_EXCERPTED PASSAGE_:

# Vaccine is coming



## greenstreak1946 (May 28, 2017)

well Johnson and Johnson has agreed to having 1 billion vaccines ready in 2021. what are we suppose to do before then??????

the vaccines are the only really solution to combat this virus. they now believe the virus will be an every year disease like the flu.

Art


----------



## Rwestgate (Jan 29, 2019)

greenstreak1946 said:


> well Johnson and Johnson has agreed to having 1 billion vaccines ready in 2021. what are we suppose to do before then??????
> 
> the vaccines are the only really solution to combat this virus. they now believe the virus will be an every year disease like the flu.
> 
> Art


have to raise panic in the ensuing months to maximize profitability


----------



## M.C.A. (Feb 24, 2013)

_WHAT YOU NEED TO DO_: Reproduce the passage of the forum thread on the coming vaccine starting with "## greenstreak1946 (May" and going on through "(Jan 29, 2019)".

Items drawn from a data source

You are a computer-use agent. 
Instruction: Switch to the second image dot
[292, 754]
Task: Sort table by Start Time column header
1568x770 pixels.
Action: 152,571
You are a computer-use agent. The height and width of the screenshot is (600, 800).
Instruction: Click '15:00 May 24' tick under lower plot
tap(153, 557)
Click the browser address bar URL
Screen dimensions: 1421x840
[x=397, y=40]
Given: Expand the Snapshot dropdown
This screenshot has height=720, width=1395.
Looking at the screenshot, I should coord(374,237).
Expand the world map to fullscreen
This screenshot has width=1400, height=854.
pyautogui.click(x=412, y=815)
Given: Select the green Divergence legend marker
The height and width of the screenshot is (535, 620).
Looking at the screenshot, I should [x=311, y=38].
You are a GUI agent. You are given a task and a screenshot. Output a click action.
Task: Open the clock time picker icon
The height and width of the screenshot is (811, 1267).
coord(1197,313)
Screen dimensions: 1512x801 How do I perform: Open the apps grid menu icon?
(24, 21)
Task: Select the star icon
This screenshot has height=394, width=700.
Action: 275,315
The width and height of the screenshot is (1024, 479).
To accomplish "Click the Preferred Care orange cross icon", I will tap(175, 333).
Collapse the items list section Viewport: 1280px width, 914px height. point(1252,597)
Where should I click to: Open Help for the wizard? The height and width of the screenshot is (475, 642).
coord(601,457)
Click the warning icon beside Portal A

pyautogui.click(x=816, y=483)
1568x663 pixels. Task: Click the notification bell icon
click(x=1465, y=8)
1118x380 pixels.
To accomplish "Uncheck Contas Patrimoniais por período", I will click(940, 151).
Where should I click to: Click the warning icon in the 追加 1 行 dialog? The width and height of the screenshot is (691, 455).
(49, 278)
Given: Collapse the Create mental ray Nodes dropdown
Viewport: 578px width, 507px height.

_ANSWER SECTION_:
## greenstreak1946 (May 28, 2017)

well Johnson and Johnson has agreed to having 1 billion vaccines ready in 2021. what are we suppose to do before then??????

the vaccines are the only really solution to combat this virus. they now believe the virus will be an every year disease like the flu.

Art


----------



## Rwestgate (Jan 29, 2019)